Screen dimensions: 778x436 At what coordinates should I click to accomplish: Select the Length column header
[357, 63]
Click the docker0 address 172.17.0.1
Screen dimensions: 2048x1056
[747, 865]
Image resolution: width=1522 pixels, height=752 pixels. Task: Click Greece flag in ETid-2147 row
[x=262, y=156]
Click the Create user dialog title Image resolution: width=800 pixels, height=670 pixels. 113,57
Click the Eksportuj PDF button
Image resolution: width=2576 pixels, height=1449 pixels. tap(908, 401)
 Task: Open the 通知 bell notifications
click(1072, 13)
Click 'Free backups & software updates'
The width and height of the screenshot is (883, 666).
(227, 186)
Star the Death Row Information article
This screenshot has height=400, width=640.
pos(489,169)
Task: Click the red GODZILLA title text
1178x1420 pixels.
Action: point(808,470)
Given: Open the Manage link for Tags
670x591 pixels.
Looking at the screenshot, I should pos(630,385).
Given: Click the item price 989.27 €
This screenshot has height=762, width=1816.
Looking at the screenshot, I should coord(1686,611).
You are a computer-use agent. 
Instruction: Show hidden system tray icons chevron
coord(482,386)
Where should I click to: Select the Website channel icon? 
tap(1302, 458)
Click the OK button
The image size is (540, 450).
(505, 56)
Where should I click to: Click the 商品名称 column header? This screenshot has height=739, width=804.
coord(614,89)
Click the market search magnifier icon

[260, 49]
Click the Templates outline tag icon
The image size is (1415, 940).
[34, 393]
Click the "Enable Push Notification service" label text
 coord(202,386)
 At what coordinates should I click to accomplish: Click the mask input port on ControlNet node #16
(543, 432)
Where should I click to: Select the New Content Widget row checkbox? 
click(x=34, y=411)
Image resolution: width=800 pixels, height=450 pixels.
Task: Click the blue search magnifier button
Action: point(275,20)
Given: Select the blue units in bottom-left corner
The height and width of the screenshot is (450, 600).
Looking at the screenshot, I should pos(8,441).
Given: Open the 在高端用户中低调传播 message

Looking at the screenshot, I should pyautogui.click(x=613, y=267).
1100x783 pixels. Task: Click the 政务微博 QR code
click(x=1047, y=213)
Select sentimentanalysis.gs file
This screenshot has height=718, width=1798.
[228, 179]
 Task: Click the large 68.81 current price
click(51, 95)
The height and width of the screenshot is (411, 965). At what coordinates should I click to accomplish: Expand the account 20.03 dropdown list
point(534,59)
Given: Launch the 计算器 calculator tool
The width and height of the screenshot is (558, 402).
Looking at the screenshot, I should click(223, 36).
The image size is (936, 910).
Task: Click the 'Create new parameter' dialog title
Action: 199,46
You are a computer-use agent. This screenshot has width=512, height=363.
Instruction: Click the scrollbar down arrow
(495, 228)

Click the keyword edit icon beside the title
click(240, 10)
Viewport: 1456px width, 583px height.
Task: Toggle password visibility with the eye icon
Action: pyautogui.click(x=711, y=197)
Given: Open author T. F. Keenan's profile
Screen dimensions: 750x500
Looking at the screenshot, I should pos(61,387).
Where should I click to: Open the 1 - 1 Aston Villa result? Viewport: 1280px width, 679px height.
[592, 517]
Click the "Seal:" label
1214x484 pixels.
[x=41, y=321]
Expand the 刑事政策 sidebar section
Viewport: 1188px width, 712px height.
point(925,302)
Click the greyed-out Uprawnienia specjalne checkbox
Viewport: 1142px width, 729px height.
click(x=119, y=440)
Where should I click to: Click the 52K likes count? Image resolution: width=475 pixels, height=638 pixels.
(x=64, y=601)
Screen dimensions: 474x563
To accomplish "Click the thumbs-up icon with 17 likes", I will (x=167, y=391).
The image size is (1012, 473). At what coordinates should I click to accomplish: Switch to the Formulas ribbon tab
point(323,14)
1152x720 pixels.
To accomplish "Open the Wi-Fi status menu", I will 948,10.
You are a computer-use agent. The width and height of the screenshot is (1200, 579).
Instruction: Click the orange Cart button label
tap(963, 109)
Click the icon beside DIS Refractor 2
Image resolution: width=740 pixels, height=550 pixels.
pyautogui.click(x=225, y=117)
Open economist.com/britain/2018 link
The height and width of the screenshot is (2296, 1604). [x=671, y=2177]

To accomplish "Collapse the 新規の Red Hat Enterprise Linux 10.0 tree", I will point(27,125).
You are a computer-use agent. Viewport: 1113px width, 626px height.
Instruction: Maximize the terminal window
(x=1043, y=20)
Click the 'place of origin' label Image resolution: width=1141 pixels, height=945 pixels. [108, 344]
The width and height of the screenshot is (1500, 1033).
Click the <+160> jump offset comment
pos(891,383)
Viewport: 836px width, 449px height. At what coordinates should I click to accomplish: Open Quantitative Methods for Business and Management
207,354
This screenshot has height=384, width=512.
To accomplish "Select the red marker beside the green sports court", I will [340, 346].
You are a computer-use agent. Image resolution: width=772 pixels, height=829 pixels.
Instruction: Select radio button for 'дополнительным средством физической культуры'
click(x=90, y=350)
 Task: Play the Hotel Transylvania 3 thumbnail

Action item >>
Look above for every line with the word "will" and copy it.

Response area >>
To accomplish "Click the thumbs-up icon with 17 likes", I will (x=167, y=391).
To accomplish "Open the Wi-Fi status menu", I will 948,10.
To accomplish "Collapse the 新規の Red Hat Enterprise Linux 10.0 tree", I will point(27,125).
To accomplish "Select the red marker beside the green sports court", I will [340, 346].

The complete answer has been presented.